Work order:
Search the records for the word "computer". Copy every line where it appears.

=== Record excerpts ===

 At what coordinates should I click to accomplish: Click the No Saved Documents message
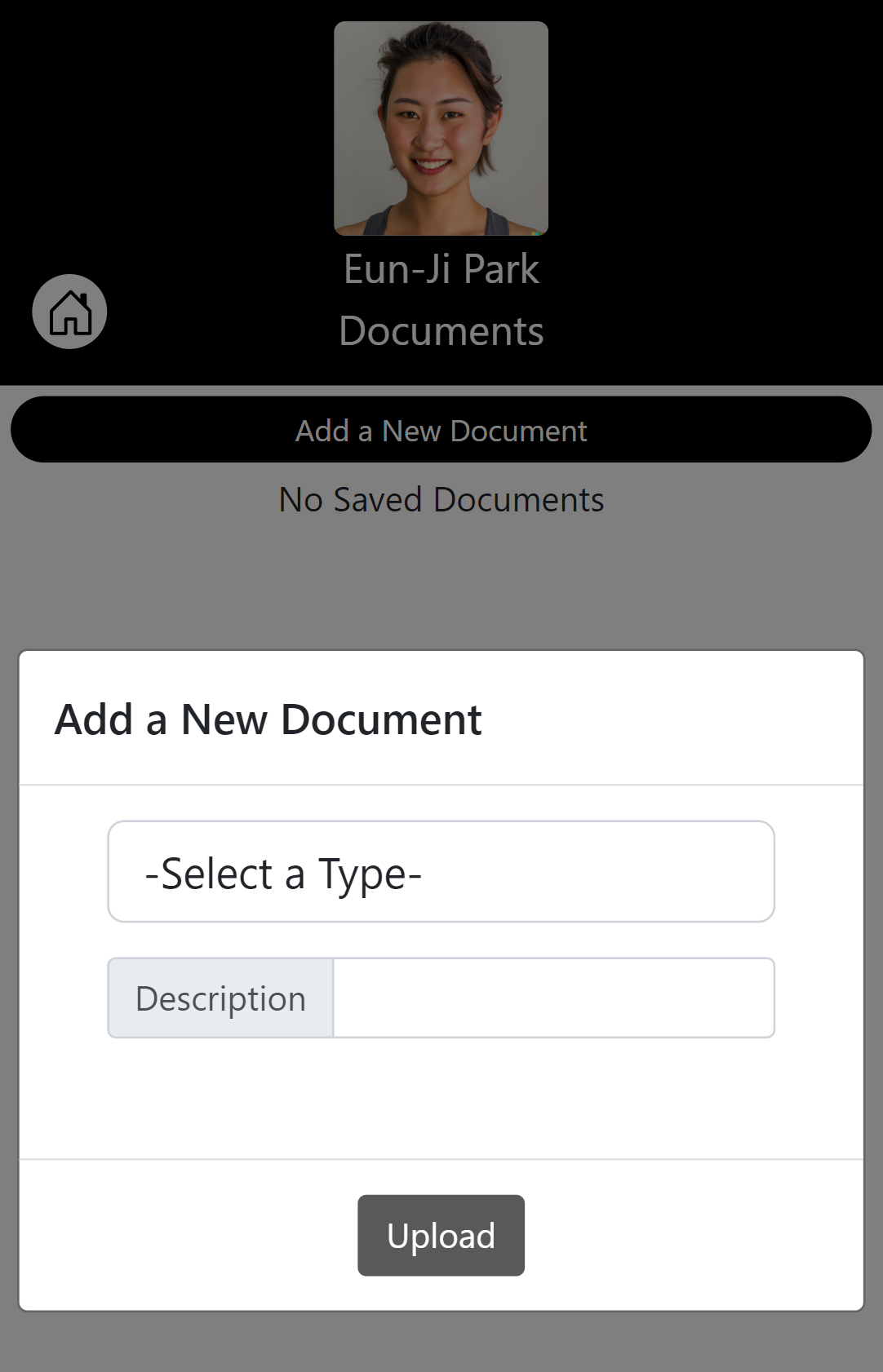(x=441, y=499)
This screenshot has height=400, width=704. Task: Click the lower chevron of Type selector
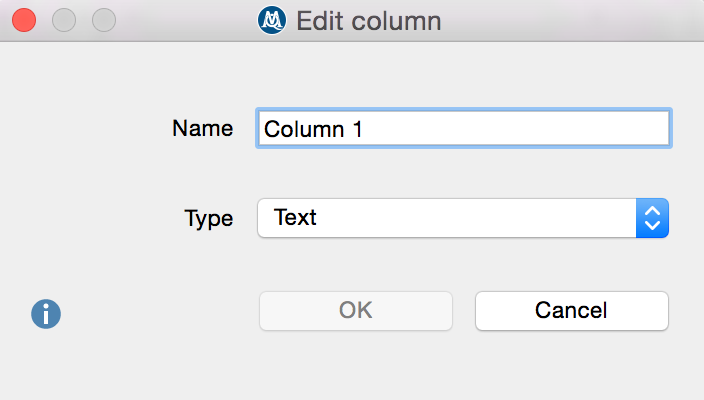[x=651, y=225]
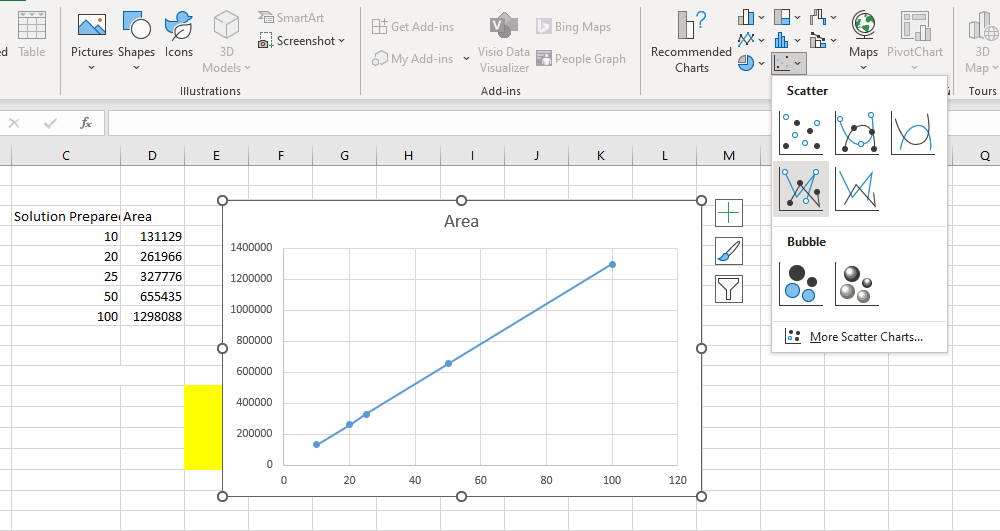Click Recommended Charts button
Viewport: 1000px width, 531px height.
(x=691, y=42)
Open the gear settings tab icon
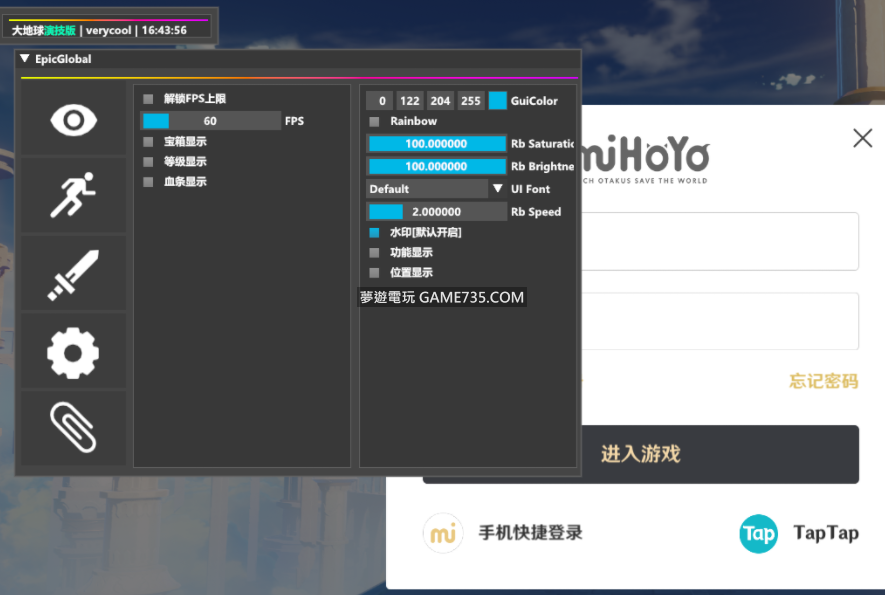The height and width of the screenshot is (595, 885). click(x=73, y=351)
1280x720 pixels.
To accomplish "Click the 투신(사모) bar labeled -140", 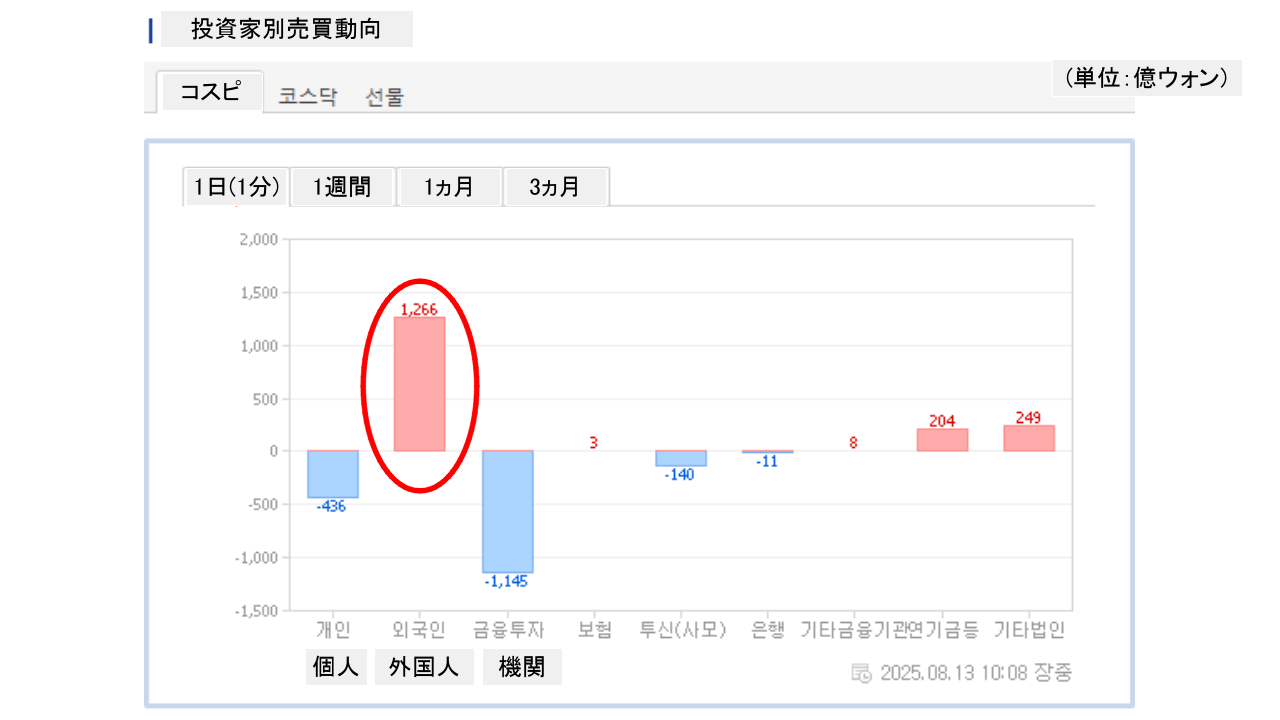I will (681, 458).
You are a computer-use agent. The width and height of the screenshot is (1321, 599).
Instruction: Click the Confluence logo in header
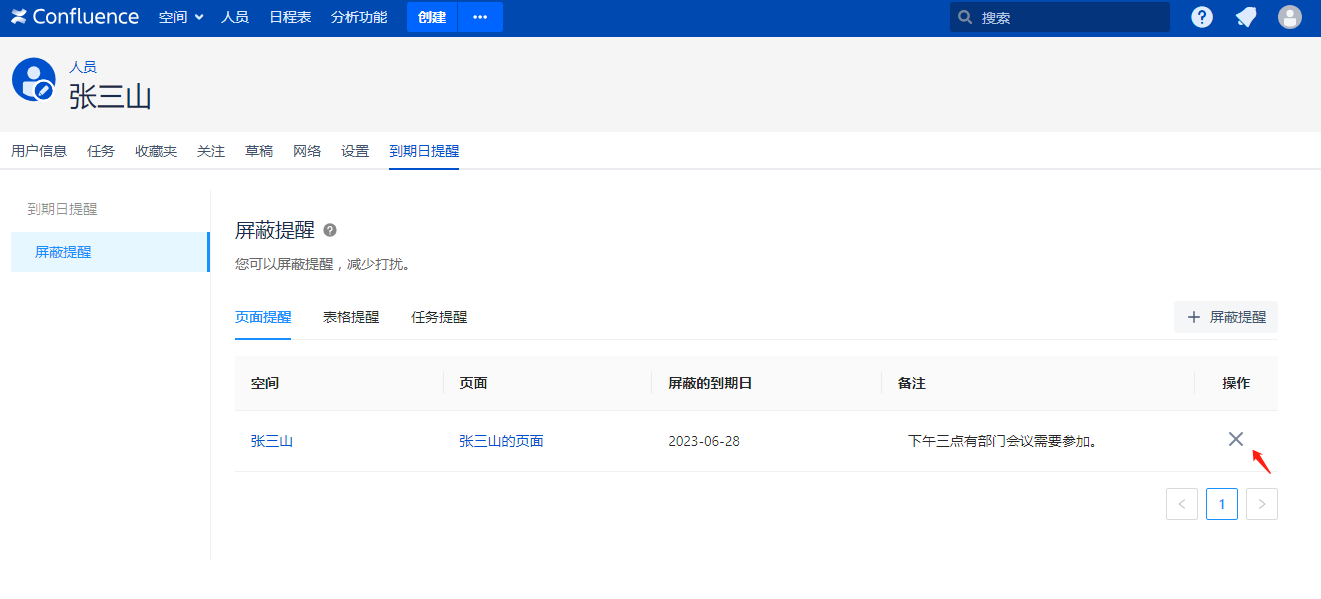coord(75,17)
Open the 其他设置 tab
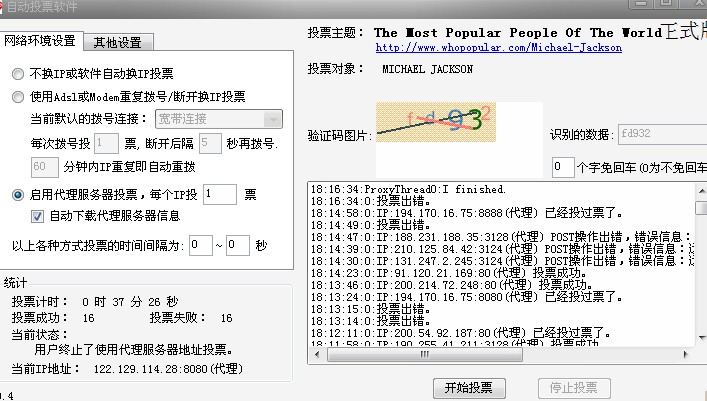The image size is (707, 401). [x=117, y=42]
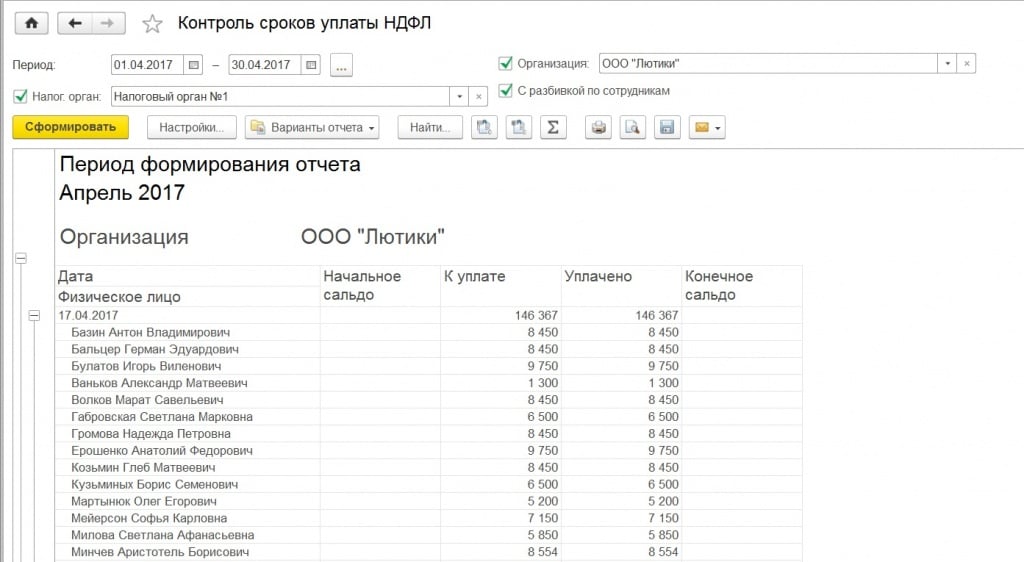Open the Варианты отчета menu
This screenshot has width=1024, height=562.
pos(313,127)
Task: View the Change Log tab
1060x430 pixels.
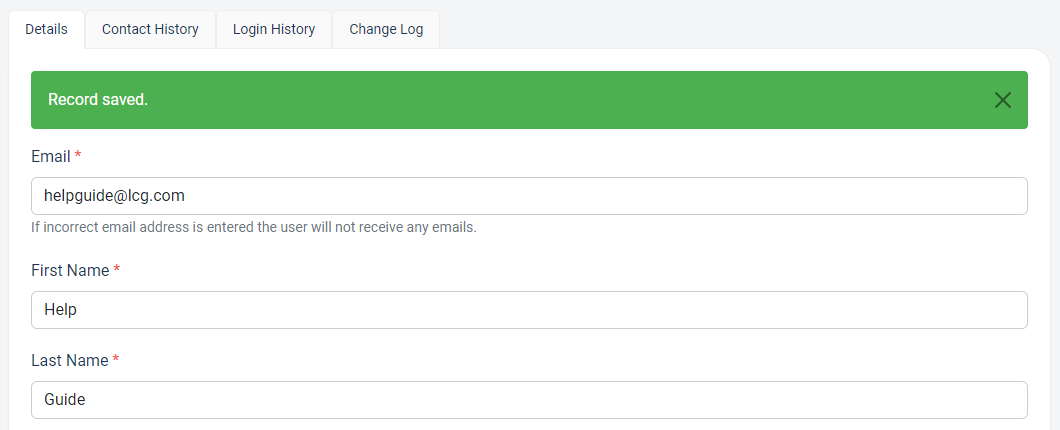Action: tap(386, 30)
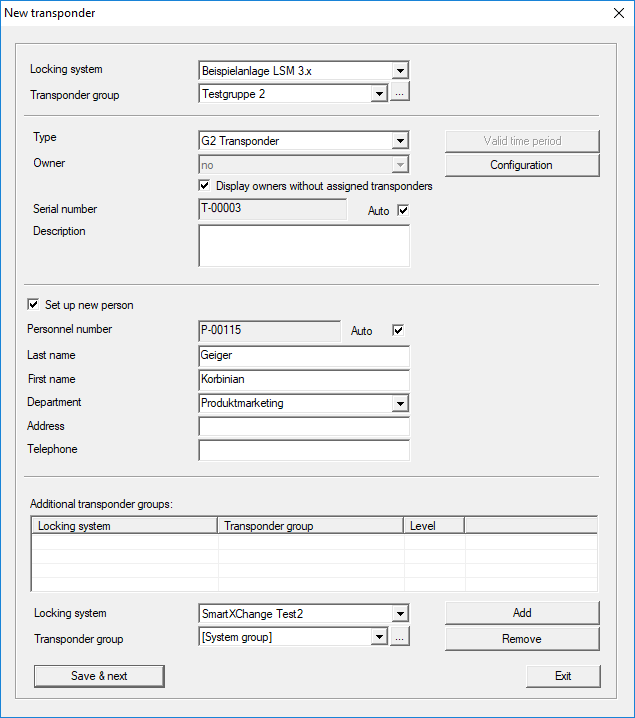Click the Add button
The width and height of the screenshot is (635, 718).
(521, 613)
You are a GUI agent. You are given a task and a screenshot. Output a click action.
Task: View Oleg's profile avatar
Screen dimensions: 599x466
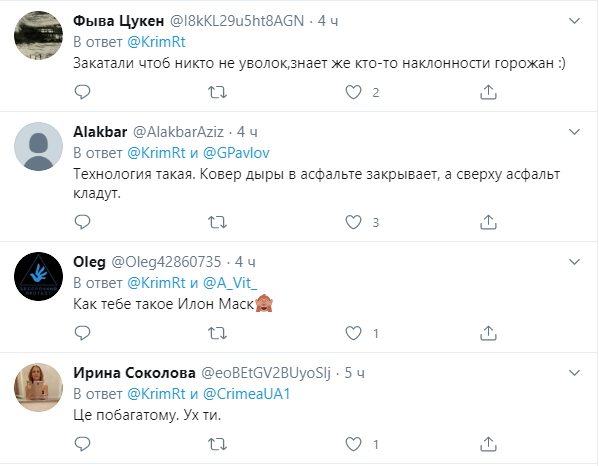click(39, 276)
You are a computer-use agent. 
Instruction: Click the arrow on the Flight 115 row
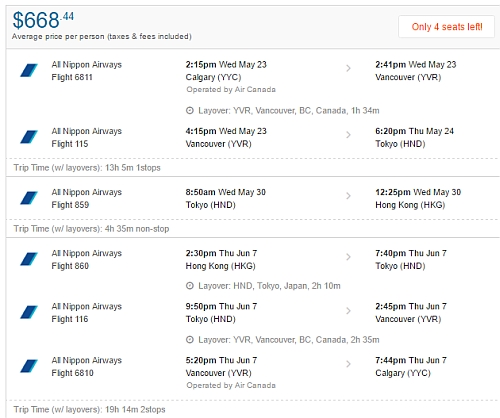(348, 135)
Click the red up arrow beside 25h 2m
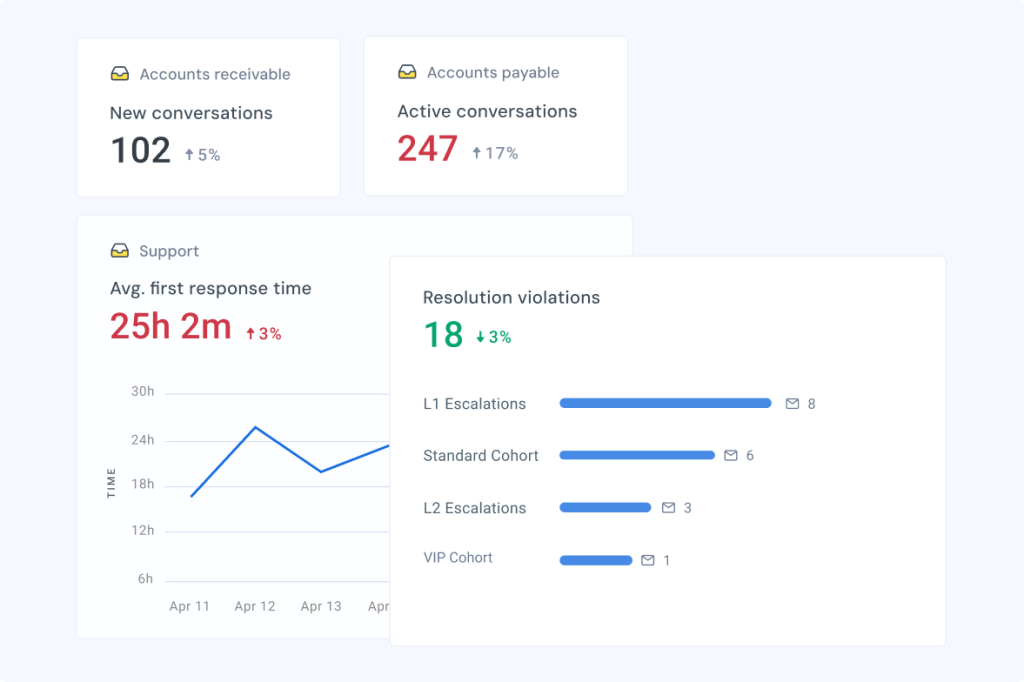Viewport: 1024px width, 682px height. 251,334
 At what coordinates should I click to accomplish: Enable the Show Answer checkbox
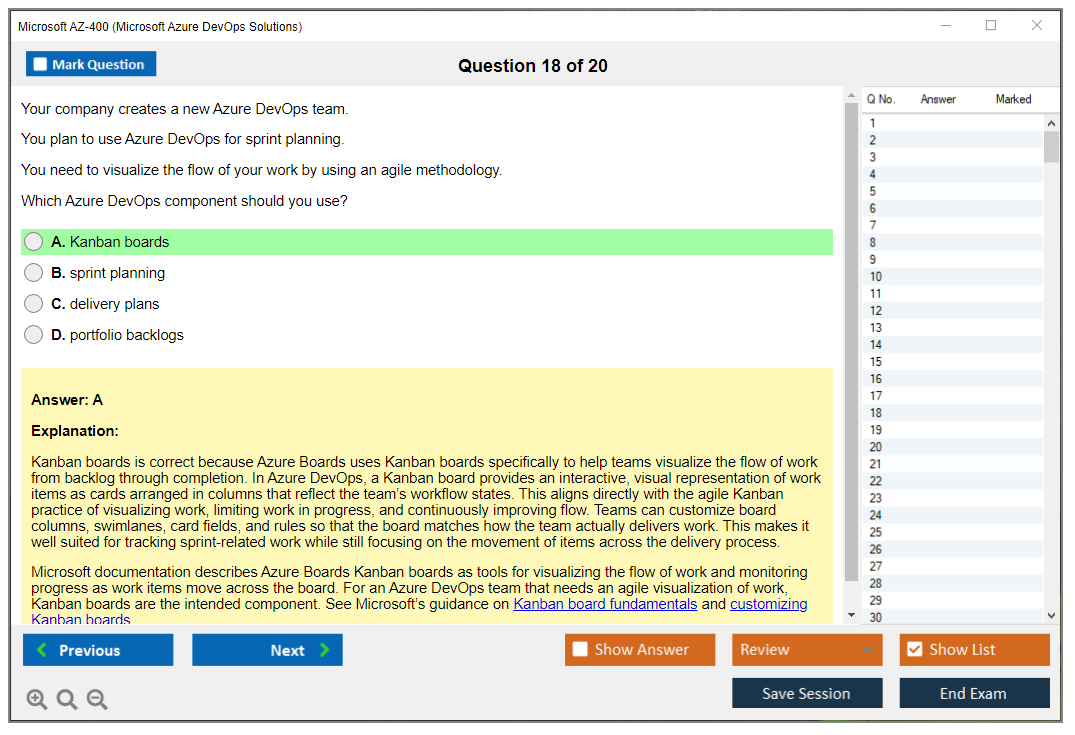(x=580, y=649)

===

Output below:
You are a computer-use agent. The width and height of the screenshot is (1321, 599).
You are a computer-use agent. 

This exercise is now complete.